The whole thing had started out as a pet project to figure out why we had
doubled performance, which is in some ways is a great thing. But we were just
skeptical enough not to believe it. It turned out that a whole bot network was
fooling us. Okay, fine, I am glad we talked about this and figured it out. From
that we then implemented a whole overhead system to watch for this. That
is very typical for these things. We start looking into some things and saying,
“Hey, there's something really surprising going on,” and typically, the answer's
completely different from where you started. That is the lesson learned: you
always have an open mind to the side things. I think it is a good skill set that
you are not just narrowing down, looking at the particular problem you are
looking at. Just keep your mind open and see what else is going on here. You
will typically find a lot more going on in that process.
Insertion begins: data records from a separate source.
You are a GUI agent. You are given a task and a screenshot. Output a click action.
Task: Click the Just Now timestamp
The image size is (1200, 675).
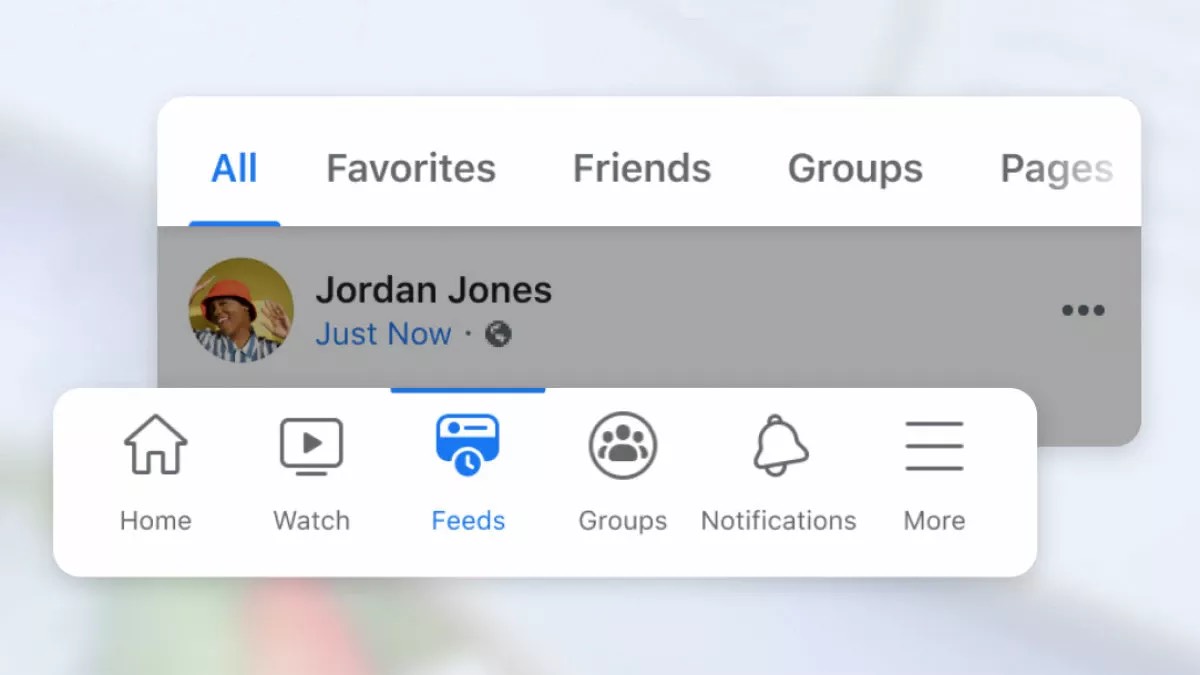pos(384,334)
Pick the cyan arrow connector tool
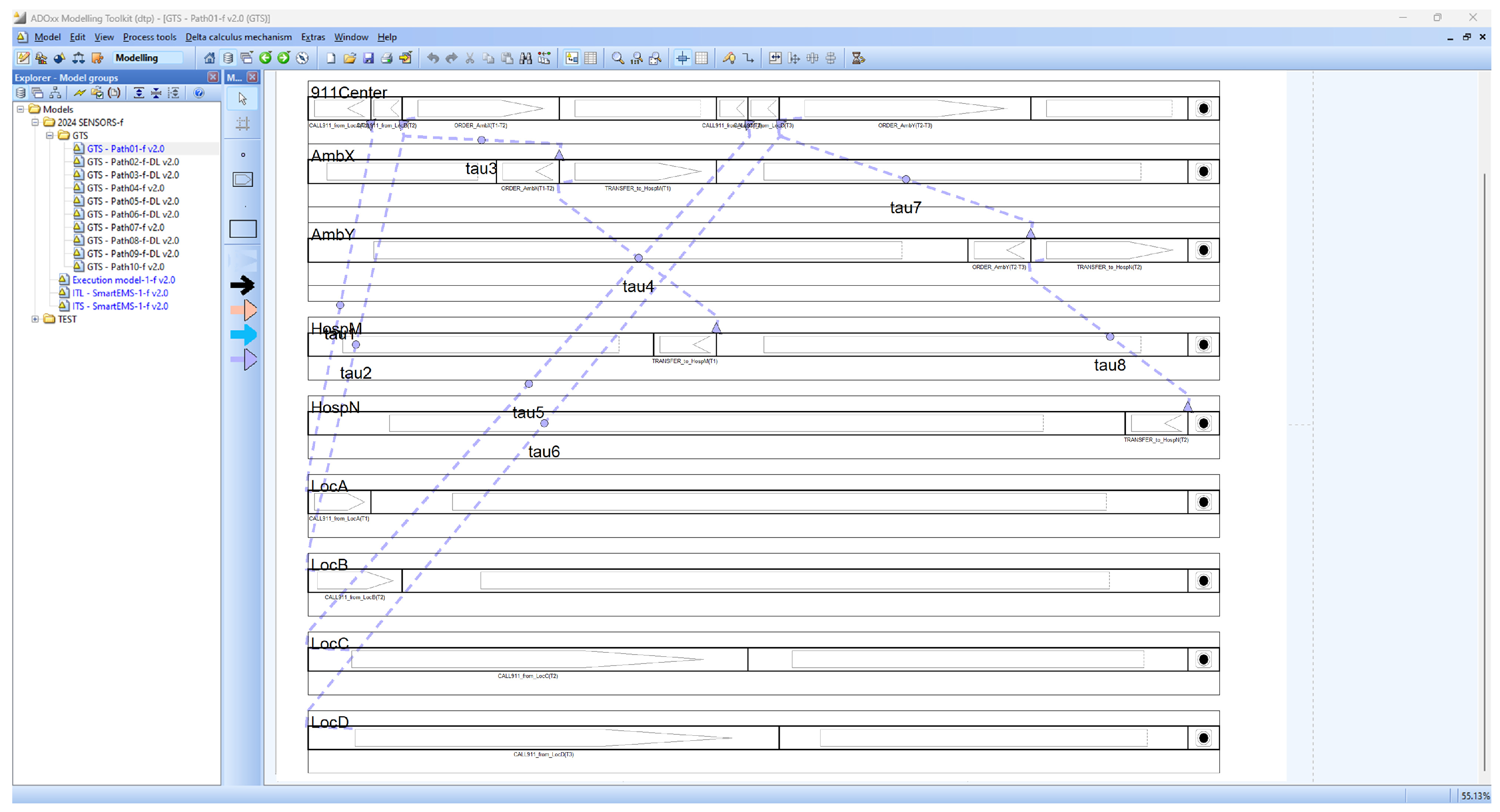This screenshot has height=812, width=1500. pyautogui.click(x=242, y=335)
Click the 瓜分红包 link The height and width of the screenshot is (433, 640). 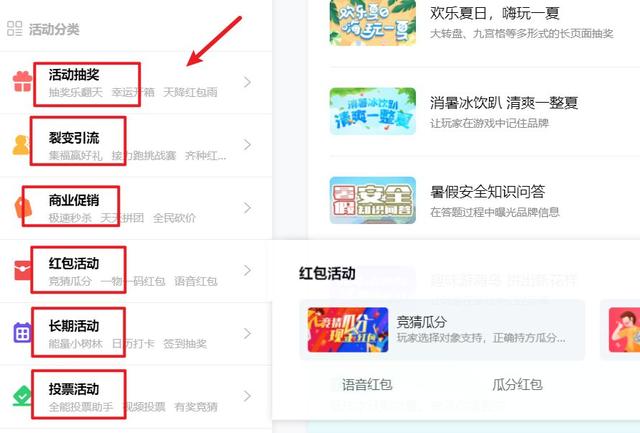tap(518, 384)
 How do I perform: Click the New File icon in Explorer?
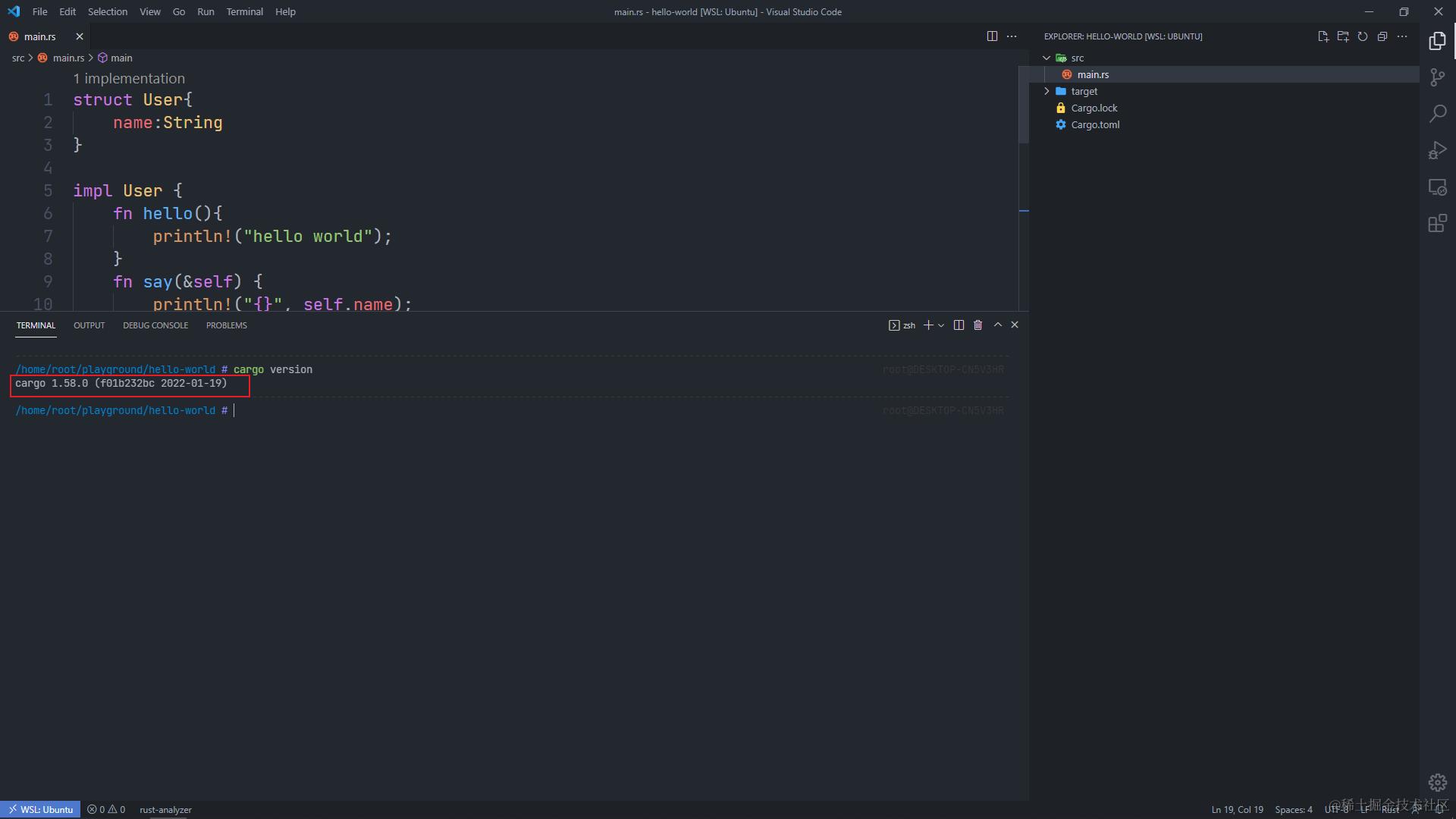(x=1323, y=36)
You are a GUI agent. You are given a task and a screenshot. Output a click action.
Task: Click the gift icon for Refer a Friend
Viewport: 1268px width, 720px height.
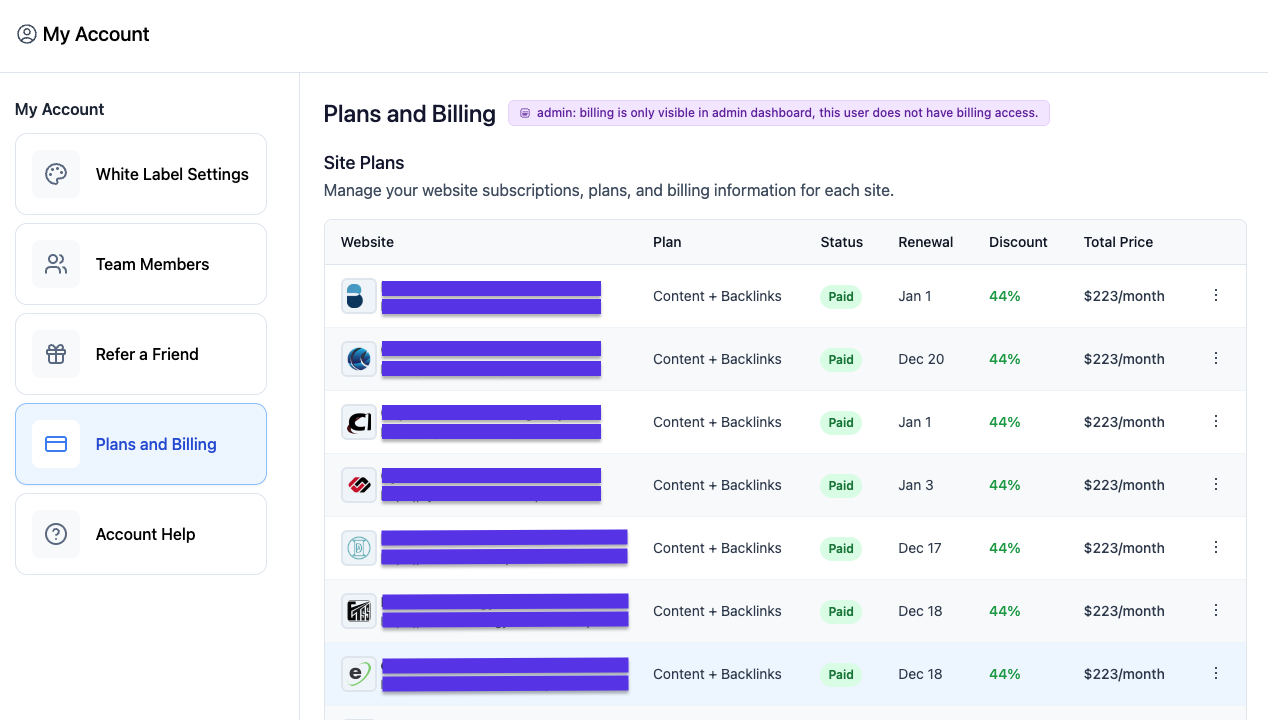tap(56, 354)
Gutierrez: What makes a good data scientist?
Perlich: I think this is really the marksmanship of a good data scientist—you
have to have some amount of intuition about what should be happening. You
do not have to be a medical specialist to realize that the patient ID being pre-
dictive is a problem. It just takes some amount of common sense to observe
that. I think what this intuition develops with a lot of experience. You cannot
just make a data scientist out of a computer scientist or a mathematician
necessarily.
What I have observed is that there is a group of people who can embrace
uncertainty and noise and what it means. There is another group of people
who love to live in a deterministic black-and-white world. In a sense, they
believe that when you sort the list, it is sorted. And once the algorithm sorts
the list, it will always sort things right, because that is what it was made to do.
The algorithm is either correct or it is not, but you have a very clear metric
for correct.
Once you move to the side of data, the whole world develops a lot more gray
areas. It is actually very interesting for me to see the interactions with some of
our engineering team. Some get that, some actually figure this out, and some
just feel that they are done when they implemented the steps on the list. This
last group does not get the part that, once you have implemented the steps,
you have to start looking at the output to check whether the output makes
sense. “Makes sense” or “this should not really be happening” are not part of
these programmers' informal checklist.